Писатель поспешно собрал рассказы, сунул их в портфель и поехал домой на автобусе. Жена его еще не пришла с работы. Он вынул рассказы из портфеля, прочел один и — страница за страницей — сжег его в кухонной раковине.
Десятилетний сын, вернувшись из школы, спросил:
— Папа, что ты жжешь в раковине? Нашел тоже место.

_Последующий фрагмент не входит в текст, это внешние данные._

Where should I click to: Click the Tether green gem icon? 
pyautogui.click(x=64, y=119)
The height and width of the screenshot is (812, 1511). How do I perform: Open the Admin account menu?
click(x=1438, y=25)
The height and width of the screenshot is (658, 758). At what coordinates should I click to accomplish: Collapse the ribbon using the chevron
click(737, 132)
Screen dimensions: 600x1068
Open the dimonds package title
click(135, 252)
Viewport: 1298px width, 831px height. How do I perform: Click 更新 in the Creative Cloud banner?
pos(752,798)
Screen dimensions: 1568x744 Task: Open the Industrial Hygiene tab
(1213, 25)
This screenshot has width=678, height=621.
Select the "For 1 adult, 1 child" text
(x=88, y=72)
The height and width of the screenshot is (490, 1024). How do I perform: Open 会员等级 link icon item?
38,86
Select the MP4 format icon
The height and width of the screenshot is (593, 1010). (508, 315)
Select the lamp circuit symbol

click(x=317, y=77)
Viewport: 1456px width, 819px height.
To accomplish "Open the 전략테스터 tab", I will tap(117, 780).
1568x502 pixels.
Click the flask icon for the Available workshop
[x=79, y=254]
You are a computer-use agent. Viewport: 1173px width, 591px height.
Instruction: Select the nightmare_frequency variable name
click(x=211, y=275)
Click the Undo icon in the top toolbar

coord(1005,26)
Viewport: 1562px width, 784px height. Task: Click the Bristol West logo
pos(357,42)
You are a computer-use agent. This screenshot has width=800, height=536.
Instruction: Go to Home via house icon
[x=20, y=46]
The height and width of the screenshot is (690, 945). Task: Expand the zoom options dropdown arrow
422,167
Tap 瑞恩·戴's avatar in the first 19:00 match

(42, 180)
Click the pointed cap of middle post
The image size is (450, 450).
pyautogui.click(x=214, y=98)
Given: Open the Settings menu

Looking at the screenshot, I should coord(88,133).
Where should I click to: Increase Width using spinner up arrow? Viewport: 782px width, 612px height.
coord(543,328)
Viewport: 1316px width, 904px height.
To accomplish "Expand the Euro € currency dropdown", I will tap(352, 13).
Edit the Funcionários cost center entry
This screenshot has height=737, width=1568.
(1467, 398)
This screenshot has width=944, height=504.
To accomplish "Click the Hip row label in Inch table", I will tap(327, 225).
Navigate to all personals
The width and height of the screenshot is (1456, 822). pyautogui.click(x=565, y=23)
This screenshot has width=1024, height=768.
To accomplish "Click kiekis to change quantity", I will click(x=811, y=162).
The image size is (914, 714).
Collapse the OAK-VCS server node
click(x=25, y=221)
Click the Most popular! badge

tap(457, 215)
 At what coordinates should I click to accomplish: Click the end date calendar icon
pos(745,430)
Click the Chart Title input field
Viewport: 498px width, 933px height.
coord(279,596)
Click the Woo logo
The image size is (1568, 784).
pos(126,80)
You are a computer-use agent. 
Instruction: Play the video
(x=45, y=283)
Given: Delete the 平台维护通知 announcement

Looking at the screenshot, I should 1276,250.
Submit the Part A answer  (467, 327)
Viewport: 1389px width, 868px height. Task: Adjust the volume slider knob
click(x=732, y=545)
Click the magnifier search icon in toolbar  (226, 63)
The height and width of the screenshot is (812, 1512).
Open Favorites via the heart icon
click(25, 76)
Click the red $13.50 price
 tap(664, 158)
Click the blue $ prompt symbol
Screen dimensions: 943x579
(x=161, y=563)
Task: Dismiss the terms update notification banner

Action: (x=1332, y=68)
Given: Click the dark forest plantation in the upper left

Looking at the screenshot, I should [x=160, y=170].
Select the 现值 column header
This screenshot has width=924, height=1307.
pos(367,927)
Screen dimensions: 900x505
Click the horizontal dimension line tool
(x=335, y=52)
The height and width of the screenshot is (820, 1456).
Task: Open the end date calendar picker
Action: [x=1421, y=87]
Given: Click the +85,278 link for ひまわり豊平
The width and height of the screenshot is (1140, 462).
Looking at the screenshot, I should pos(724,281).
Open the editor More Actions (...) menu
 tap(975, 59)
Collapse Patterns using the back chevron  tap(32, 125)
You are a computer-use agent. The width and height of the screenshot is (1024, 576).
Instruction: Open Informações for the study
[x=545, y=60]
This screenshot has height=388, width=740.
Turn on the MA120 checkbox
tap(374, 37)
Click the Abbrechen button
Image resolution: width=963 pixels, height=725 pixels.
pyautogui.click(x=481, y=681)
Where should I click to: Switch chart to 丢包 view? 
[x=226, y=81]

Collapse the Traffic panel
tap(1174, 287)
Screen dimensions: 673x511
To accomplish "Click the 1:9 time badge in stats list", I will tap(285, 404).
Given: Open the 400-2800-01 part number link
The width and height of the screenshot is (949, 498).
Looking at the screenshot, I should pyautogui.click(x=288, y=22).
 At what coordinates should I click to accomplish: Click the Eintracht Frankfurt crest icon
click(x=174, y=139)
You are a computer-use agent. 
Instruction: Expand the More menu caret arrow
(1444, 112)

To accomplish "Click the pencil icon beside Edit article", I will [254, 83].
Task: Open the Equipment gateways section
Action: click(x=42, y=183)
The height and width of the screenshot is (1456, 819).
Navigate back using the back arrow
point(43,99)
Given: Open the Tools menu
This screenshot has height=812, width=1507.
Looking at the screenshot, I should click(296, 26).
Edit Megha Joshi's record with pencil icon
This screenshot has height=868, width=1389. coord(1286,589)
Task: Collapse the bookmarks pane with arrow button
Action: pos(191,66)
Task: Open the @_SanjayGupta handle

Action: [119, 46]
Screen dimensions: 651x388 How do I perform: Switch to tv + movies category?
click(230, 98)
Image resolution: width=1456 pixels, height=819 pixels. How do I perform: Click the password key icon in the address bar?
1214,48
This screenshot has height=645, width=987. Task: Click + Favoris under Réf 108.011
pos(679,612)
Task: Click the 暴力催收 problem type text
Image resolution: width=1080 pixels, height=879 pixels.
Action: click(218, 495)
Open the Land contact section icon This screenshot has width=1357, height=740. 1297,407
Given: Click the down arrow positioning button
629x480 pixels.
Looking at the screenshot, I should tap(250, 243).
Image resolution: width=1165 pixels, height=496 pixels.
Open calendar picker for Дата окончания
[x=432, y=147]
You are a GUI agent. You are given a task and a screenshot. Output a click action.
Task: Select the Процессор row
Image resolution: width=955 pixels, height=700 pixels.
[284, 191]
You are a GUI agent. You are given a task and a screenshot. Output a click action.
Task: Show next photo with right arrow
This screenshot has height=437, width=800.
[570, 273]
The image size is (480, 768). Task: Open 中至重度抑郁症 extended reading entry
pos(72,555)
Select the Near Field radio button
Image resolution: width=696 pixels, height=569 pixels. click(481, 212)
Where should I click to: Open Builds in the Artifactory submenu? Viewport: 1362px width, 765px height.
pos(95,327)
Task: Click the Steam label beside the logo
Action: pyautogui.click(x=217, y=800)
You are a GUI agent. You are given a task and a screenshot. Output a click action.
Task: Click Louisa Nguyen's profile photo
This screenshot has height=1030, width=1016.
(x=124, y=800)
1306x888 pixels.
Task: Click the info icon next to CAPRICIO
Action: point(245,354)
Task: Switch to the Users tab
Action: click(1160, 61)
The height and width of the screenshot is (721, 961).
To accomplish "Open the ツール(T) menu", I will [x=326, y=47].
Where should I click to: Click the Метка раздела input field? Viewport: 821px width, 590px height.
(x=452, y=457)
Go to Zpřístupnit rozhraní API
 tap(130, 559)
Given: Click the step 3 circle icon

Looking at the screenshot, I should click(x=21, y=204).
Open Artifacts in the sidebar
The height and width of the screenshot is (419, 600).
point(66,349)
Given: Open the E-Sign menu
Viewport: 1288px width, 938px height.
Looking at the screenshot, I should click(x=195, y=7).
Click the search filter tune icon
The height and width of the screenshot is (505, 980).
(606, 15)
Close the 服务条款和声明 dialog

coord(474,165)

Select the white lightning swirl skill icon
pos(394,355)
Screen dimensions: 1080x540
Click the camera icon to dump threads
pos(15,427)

— Талант свой жгу, — сказал писатель. И еще сказал: — И суть свою, и наследие предков своих.
1968
На покое
Пер. В. Пророкова
В последнее время он снова взялся за греческий, который учил лет пятьдесят назад. Он читал Булфинча [41] и хотел перечитать «Одиссею» по-гречески. Жизнь его переменилась. Теперь он спал меньше, по утрам вставал и глядел на небо над парком Грамерси. Он подолгу разглядывал облака, ища в их очертаниях пищу для воображения. Ему нравились странные призрачные корабли, нравились мифологические птицы и животные. Он заметил, что, когда глядит на причудливые формы облаков, когда сосредотачивается на них, утренняя депрессия отступает. Доктору Моррису исполнилось шестьдесят шесть, он был врачом-терапевтом, но два года назад отошел от дел. Он закрыл свою практику в Квинсе и переехал на Манхэттен. Работу он бросил после сердечного приступа, не слишком серьезного, но все-таки. Это был первый и, он надеялся, последний приступ, но смерти он желал себе быстрой. Жена его умерла, дочь жила в Шотландии. Дважды в месяц он ей писал, дважды в месяц получал письма от нее. Друзей, к которым он захаживал в гости, у него было немало, медицинские журналы он читал регулярно, по театрам и музеям тоже ходил, однако большую часть времени он боролся с одиночеством. Его беспокоило будущее — будущее, которое принадлежало старости.
41
Томас Булфинч (1796–1867) — американский писатель, автор популярных пересказов классической мифологии.